UPDATED 3/22/2011: New photo added.
It looks like a Solar Decathlon entry, only smaller. At about 300 sq. ft., much smaller, actually. But the Mini-B Passive House, as its creators call it, is designed to pack big performance in a small package.
The product of collaboration between Joe Giampietro, a certified Passive House consultant and architect with Johnson Braund Design Group in Seattle, and instructors and students at Seattle Central Community College’s Wood Construction Center, Mini-B is designed and built to Passive House performance standards, and also conforms to Seattle’s code requirements for backyard cottages (known to the city’s Department of Planning and Development as “detached accessory dwelling units”).
Mini-B’s grand opening is scheduled for January 15 at a community center, the Phinney Neighborhood Association, after final work on the exterior and interior is completed. The house will be displayed at the community center for six months, and then will be sold for between $70,000 and $80,000. Giampietro told GBA that the plan is to eventually build more Mini-Bs (and perhaps some to a larger scale) in concert with a modular-home builder, if customer demand warrants it. The house also can be site-built. But the primary goal at this point, he said, is to highlight the benefits of Passive House construction.
Small, but still airtight
Framing started in March, and by mid-June the house was ready for a blower-door test, during which it yielded about 0.40 air changes per hour at a pressure difference of 50 Pascals, well within the Passive House 0.60 ach limit. Giampietro said the wall and roof construction includes conventional 2×4 framing with half-inch plywood sheathing that was treated with a system of R-Guard liquid-membrane sealing products. R-Guard materials also served as the window wrap and window caulking. The R-Guard sealers, Giampietro added, worked extremely well in assuring the fully assembled enclosure’s airtightness.

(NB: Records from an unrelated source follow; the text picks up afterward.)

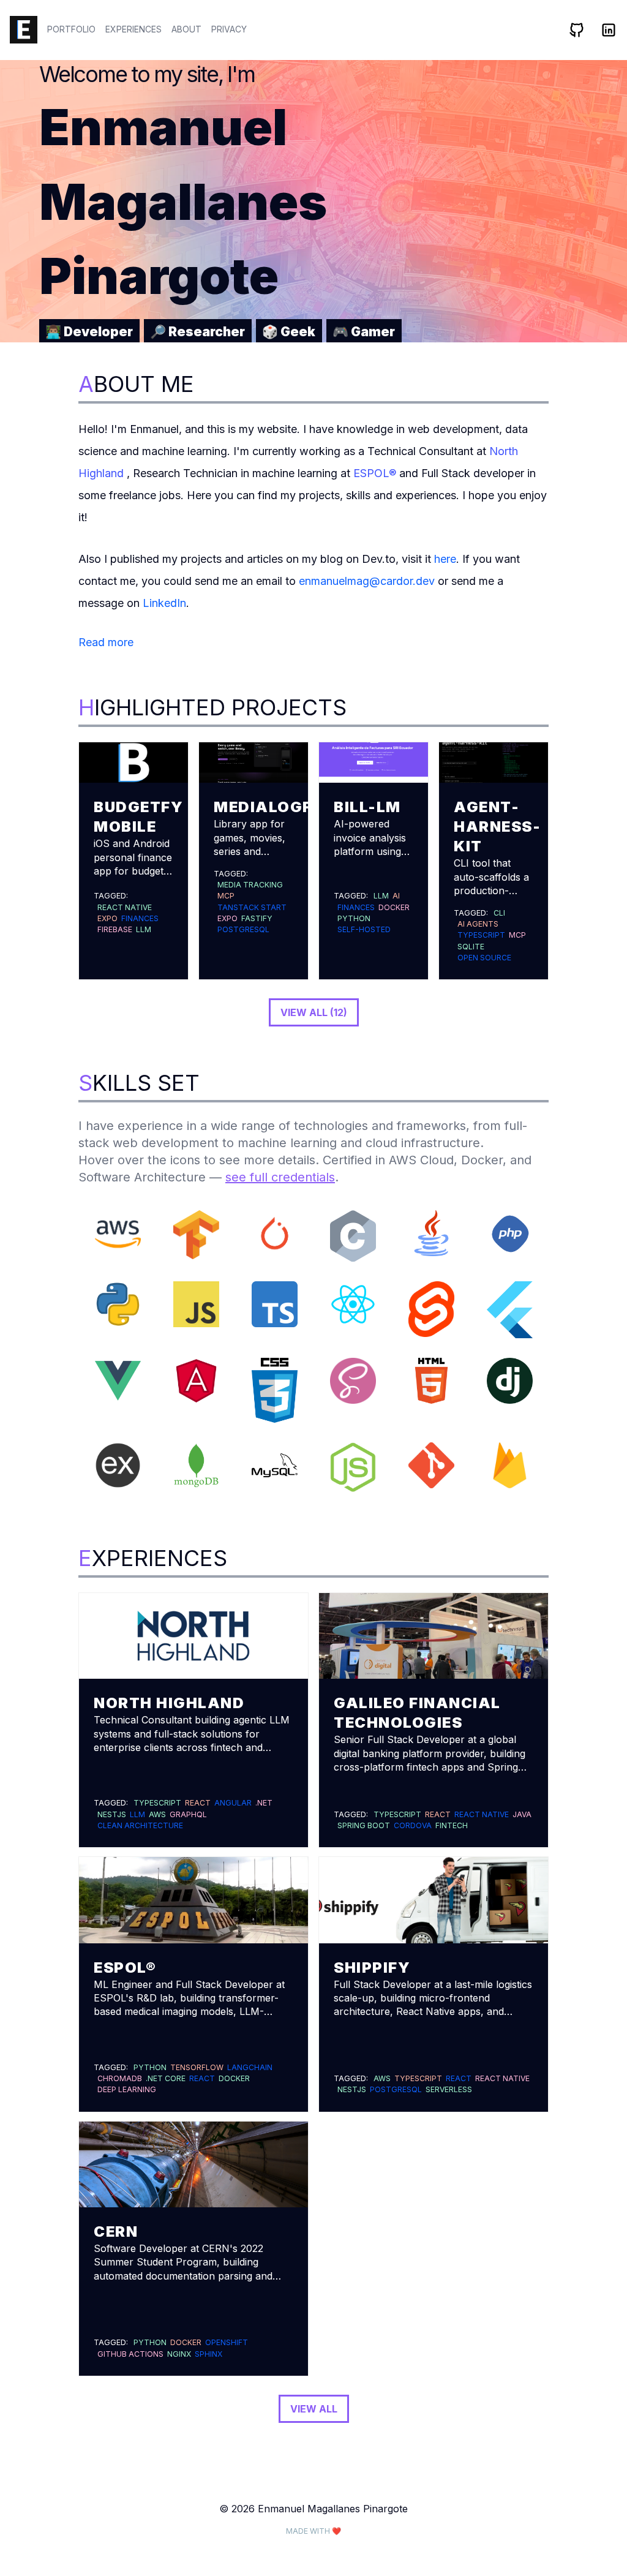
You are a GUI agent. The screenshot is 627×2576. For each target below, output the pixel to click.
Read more (105, 642)
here (445, 558)
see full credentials (280, 1177)
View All (313, 2409)
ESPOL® (374, 473)
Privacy (229, 29)
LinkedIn (164, 603)
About (186, 29)
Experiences (133, 29)
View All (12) (313, 1012)
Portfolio (71, 29)
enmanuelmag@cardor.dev (367, 580)
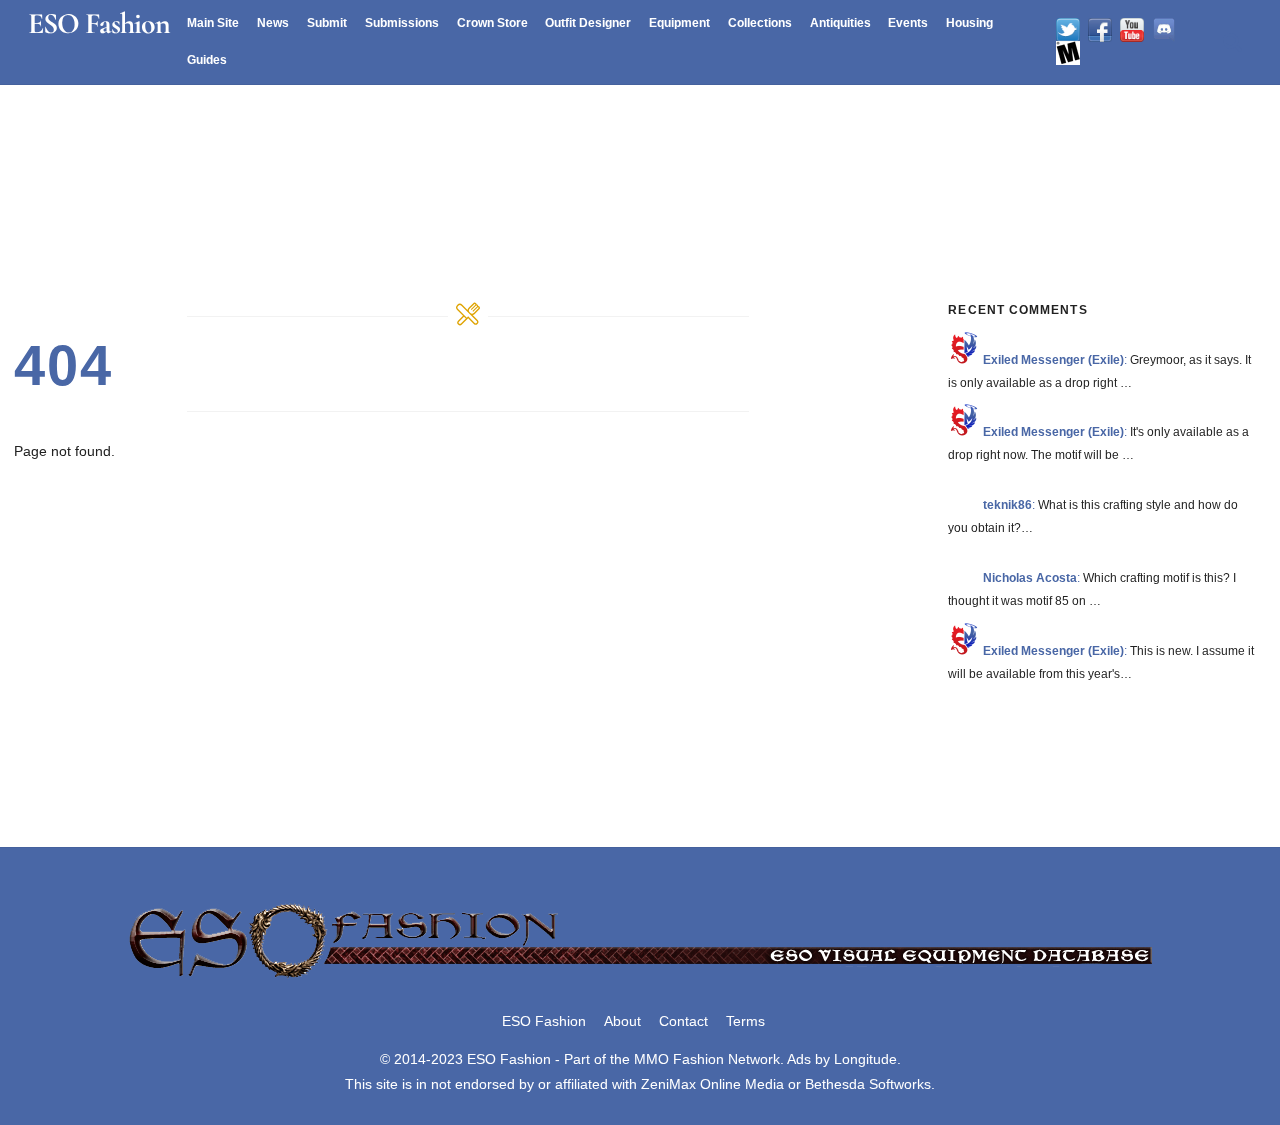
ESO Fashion (544, 1021)
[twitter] (1068, 30)
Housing (969, 23)
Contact (683, 1021)
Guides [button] (207, 60)
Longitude (865, 1059)
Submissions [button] (402, 23)
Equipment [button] (679, 23)
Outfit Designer (588, 23)
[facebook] (1100, 30)
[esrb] (1068, 53)
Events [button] (908, 23)
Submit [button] (327, 23)
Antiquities (840, 23)
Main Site (213, 23)
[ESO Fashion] (640, 979)
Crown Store (492, 23)
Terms (745, 1021)
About (622, 1021)
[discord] (1164, 30)
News (273, 23)
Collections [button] (760, 23)
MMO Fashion (679, 1059)
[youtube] (1132, 30)
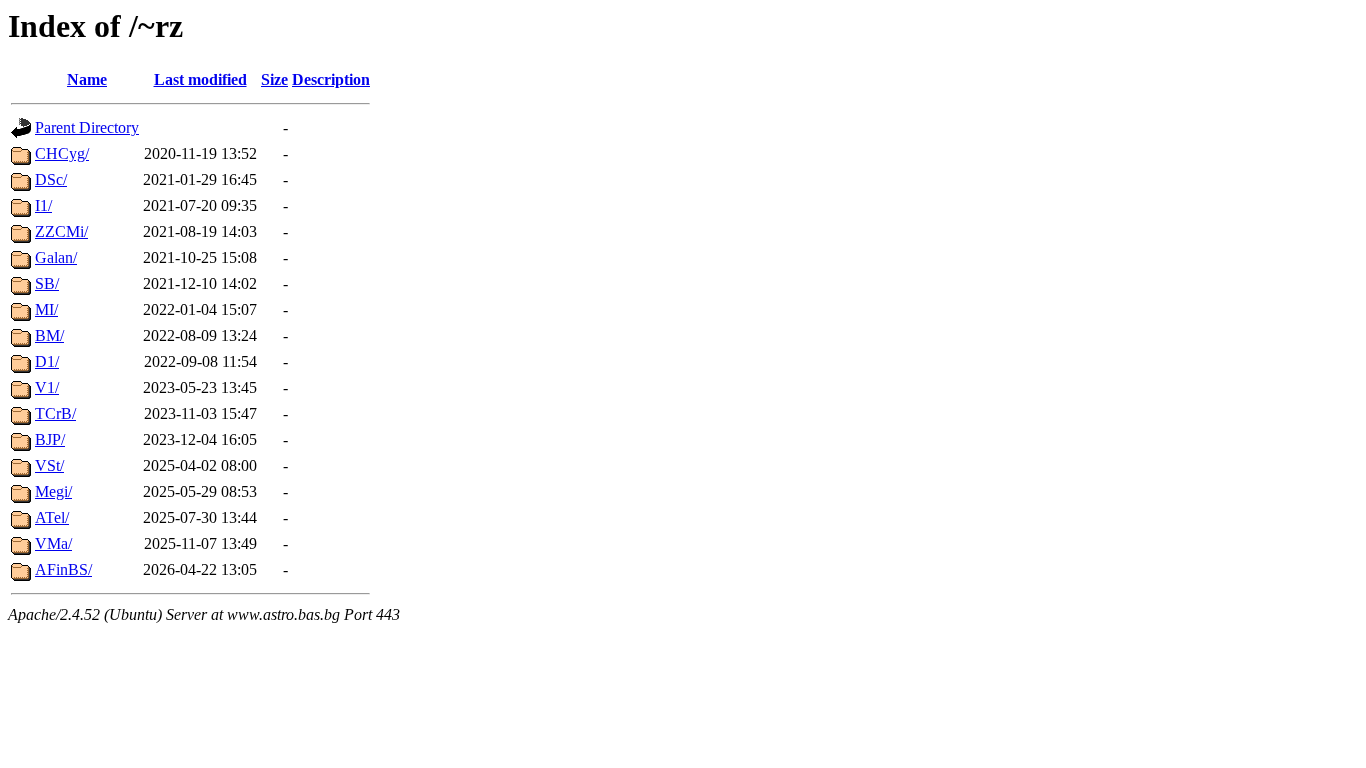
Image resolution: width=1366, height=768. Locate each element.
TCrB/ (55, 413)
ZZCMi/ (61, 231)
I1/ (43, 205)
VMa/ (53, 543)
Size (274, 79)
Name (87, 79)
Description (331, 79)
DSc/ (51, 179)
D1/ (47, 361)
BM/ (49, 335)
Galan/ (56, 257)
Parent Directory (87, 127)
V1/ (47, 387)
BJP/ (50, 439)
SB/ (47, 283)
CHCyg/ (62, 153)
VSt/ (49, 465)
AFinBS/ (63, 569)
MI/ (46, 309)
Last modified (200, 79)
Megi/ (53, 491)
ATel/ (52, 517)
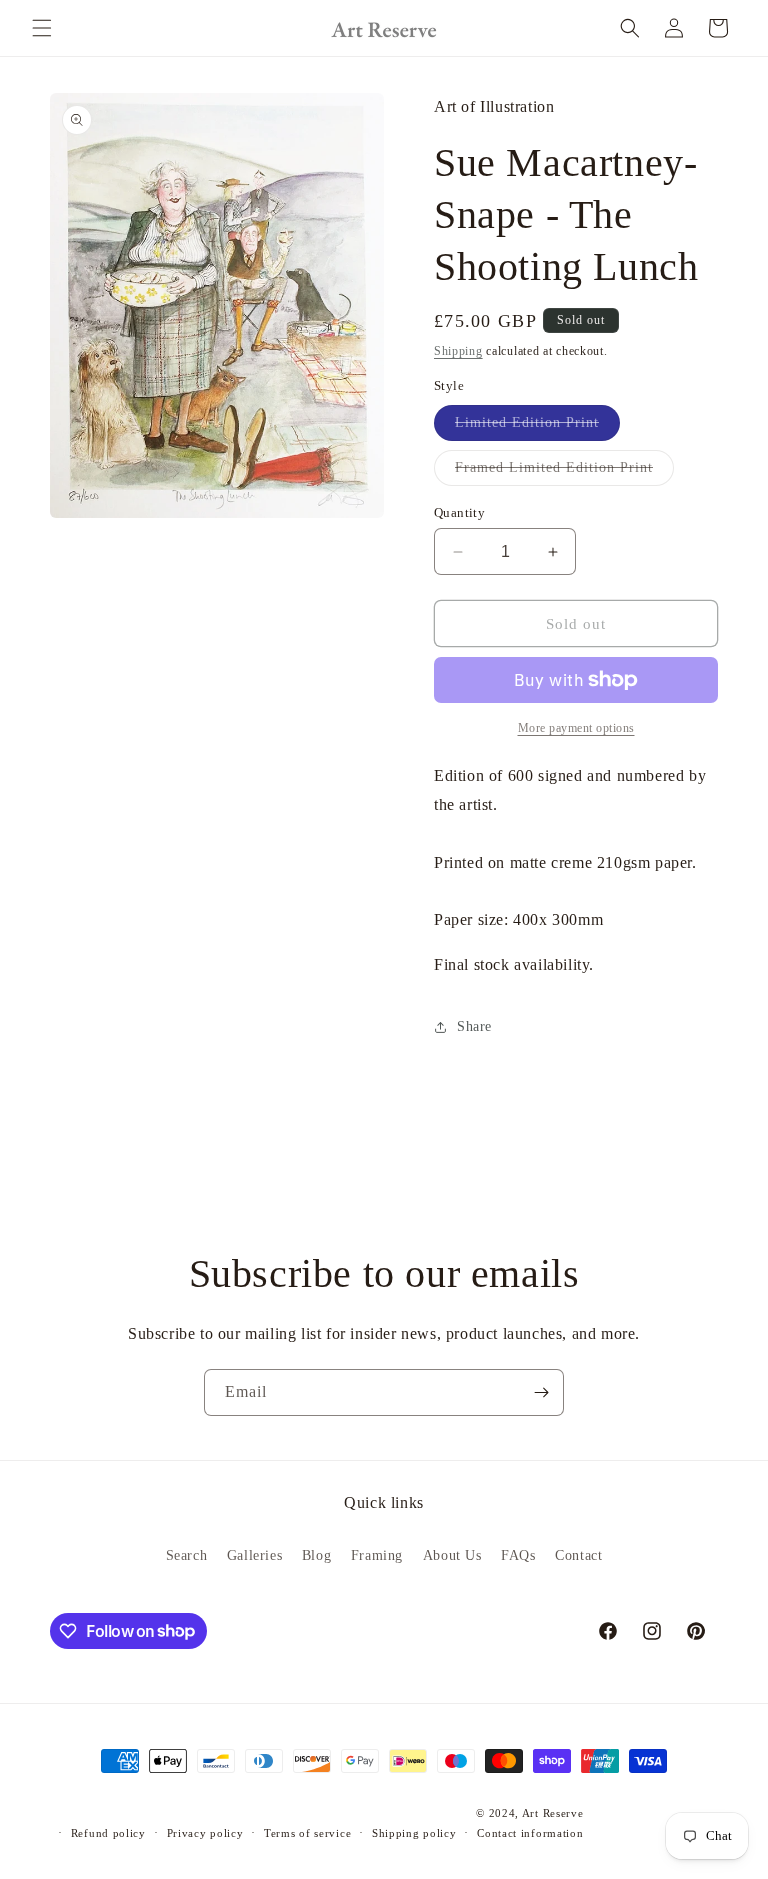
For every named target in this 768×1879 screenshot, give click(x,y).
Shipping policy (414, 1833)
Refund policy (108, 1833)
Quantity (459, 512)
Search (187, 1555)
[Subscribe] (541, 1392)
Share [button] (474, 1026)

A 9-in. blanket of expanded polystyrene was applied over the sheathing and secured with adhesive and 1×4 cedar furring, through which 12-in. structural-insulated-panel screws were used to sandwich the assembly together. The exterior is covered with extra-wide James Hardie lap siding. The resulting thermal resistance is calculated to be R-52.4 for the walls, R-52.2 for the roof, and R-75.5 for the floor, where the space between its 2×10 joists is filled solid with insulation. The floor is topped with 1.5 in. of exposed concrete.
The feasibility of actual Passive House certification for the prototype, Giampietro noted, will depend on how and where the house is sited once it finds a buyer. We’ll add photos of the completed building once they become available.